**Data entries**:
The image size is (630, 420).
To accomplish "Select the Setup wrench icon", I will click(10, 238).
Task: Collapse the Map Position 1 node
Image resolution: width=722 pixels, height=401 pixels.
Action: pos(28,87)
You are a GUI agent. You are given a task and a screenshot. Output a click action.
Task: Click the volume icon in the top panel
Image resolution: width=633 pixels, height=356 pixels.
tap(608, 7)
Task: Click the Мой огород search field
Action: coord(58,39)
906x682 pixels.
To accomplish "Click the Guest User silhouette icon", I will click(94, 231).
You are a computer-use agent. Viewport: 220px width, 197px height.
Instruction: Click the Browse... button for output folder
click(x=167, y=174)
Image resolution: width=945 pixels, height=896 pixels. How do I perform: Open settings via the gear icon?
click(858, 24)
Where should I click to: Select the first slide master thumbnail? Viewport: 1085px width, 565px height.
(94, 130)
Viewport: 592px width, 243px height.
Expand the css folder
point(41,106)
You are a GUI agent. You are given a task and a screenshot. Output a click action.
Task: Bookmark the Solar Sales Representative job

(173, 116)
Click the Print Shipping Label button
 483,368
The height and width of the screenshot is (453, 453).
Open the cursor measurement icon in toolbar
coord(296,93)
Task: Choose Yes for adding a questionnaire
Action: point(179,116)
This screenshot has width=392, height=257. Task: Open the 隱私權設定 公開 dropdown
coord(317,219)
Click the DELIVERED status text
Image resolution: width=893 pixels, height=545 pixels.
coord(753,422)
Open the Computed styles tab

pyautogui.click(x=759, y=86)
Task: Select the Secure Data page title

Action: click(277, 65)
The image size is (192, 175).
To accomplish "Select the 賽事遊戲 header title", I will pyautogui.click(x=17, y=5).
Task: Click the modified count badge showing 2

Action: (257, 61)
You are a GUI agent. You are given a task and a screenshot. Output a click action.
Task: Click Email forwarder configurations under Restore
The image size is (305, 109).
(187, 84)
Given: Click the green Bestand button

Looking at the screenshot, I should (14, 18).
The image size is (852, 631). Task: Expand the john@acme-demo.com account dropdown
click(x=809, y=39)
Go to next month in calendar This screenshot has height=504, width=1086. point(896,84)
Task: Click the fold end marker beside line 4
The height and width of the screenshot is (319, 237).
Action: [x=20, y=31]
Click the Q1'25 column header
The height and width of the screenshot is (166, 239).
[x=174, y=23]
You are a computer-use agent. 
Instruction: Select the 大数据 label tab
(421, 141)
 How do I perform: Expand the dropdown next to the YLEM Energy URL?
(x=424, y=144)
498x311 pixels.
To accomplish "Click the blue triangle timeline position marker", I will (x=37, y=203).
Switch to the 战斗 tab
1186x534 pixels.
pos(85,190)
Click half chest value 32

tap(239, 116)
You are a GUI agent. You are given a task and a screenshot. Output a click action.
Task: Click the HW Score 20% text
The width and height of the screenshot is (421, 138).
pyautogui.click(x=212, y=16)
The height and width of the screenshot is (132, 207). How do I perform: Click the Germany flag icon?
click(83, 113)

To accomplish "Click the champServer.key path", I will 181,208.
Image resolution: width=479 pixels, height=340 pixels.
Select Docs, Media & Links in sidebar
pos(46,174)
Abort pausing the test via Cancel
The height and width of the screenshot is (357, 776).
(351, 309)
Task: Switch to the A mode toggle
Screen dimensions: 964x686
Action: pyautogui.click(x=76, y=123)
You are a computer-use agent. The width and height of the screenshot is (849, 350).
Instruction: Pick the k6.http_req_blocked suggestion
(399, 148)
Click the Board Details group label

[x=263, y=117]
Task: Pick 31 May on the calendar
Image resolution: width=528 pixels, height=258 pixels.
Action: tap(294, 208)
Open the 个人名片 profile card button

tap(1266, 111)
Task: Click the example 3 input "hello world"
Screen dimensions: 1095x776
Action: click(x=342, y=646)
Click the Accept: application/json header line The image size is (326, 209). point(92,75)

**Task item**: A faithful retyping of every entry above is the task.

**Answer area**:
The image size is (630, 420).
To accomplish "Select the Setup wrench icon", I will click(10, 238).
Task: Collapse the Map Position 1 node
Image resolution: width=722 pixels, height=401 pixels.
Action: pos(28,87)
You are a GUI agent. You are given a task and a screenshot. Output a click action.
Task: Click the volume icon in the top panel
Image resolution: width=633 pixels, height=356 pixels.
tap(608, 7)
Task: Click the Мой огород search field
Action: coord(58,39)
906x682 pixels.
To accomplish "Click the Guest User silhouette icon", I will click(94, 231).
You are a computer-use agent. Viewport: 220px width, 197px height.
Instruction: Click the Browse... button for output folder
click(x=167, y=174)
Image resolution: width=945 pixels, height=896 pixels. How do I perform: Open settings via the gear icon?
click(858, 24)
Where should I click to: Select the first slide master thumbnail? Viewport: 1085px width, 565px height.
(94, 130)
Viewport: 592px width, 243px height.
Expand the css folder
point(41,106)
You are a GUI agent. You are given a task and a screenshot. Output a click action.
Task: Bookmark the Solar Sales Representative job

(173, 116)
Click the Print Shipping Label button
 483,368
The height and width of the screenshot is (453, 453).
Open the cursor measurement icon in toolbar
coord(296,93)
Task: Choose Yes for adding a questionnaire
Action: point(179,116)
This screenshot has width=392, height=257. Task: Open the 隱私權設定 公開 dropdown
coord(317,219)
Click the DELIVERED status text
Image resolution: width=893 pixels, height=545 pixels.
coord(753,422)
Open the Computed styles tab

pyautogui.click(x=759, y=86)
Task: Select the Secure Data page title

Action: click(277, 65)
The image size is (192, 175).
To accomplish "Select the 賽事遊戲 header title", I will pyautogui.click(x=17, y=5).
Task: Click the modified count badge showing 2

Action: (257, 61)
You are a GUI agent. You are given a task and a screenshot. Output a click action.
Task: Click Email forwarder configurations under Restore
The image size is (305, 109).
(187, 84)
Given: Click the green Bestand button

Looking at the screenshot, I should (14, 18).
The image size is (852, 631). Task: Expand the john@acme-demo.com account dropdown
click(x=809, y=39)
Go to next month in calendar This screenshot has height=504, width=1086. point(896,84)
Task: Click the fold end marker beside line 4
The height and width of the screenshot is (319, 237).
Action: [x=20, y=31]
Click the Q1'25 column header
The height and width of the screenshot is (166, 239).
[x=174, y=23]
You are a computer-use agent. 
Instruction: Select the 大数据 label tab
(421, 141)
 How do I perform: Expand the dropdown next to the YLEM Energy URL?
(x=424, y=144)
498x311 pixels.
To accomplish "Click the blue triangle timeline position marker", I will (x=37, y=203).
Switch to the 战斗 tab
1186x534 pixels.
pos(85,190)
Click half chest value 32

tap(239, 116)
You are a GUI agent. You are given a task and a screenshot. Output a click action.
Task: Click the HW Score 20% text
The width and height of the screenshot is (421, 138).
pyautogui.click(x=212, y=16)
The height and width of the screenshot is (132, 207). How do I perform: Click the Germany flag icon?
click(83, 113)

To accomplish "Click the champServer.key path", I will 181,208.
Image resolution: width=479 pixels, height=340 pixels.
Select Docs, Media & Links in sidebar
pos(46,174)
Abort pausing the test via Cancel
The height and width of the screenshot is (357, 776).
(351, 309)
Task: Switch to the A mode toggle
Screen dimensions: 964x686
Action: pyautogui.click(x=76, y=123)
You are a computer-use agent. The width and height of the screenshot is (849, 350).
Instruction: Pick the k6.http_req_blocked suggestion
(399, 148)
Click the Board Details group label

[x=263, y=117]
Task: Pick 31 May on the calendar
Image resolution: width=528 pixels, height=258 pixels.
Action: tap(294, 208)
Open the 个人名片 profile card button

tap(1266, 111)
Task: Click the example 3 input "hello world"
Screen dimensions: 1095x776
Action: click(x=342, y=646)
Click the Accept: application/json header line The image size is (326, 209). point(92,75)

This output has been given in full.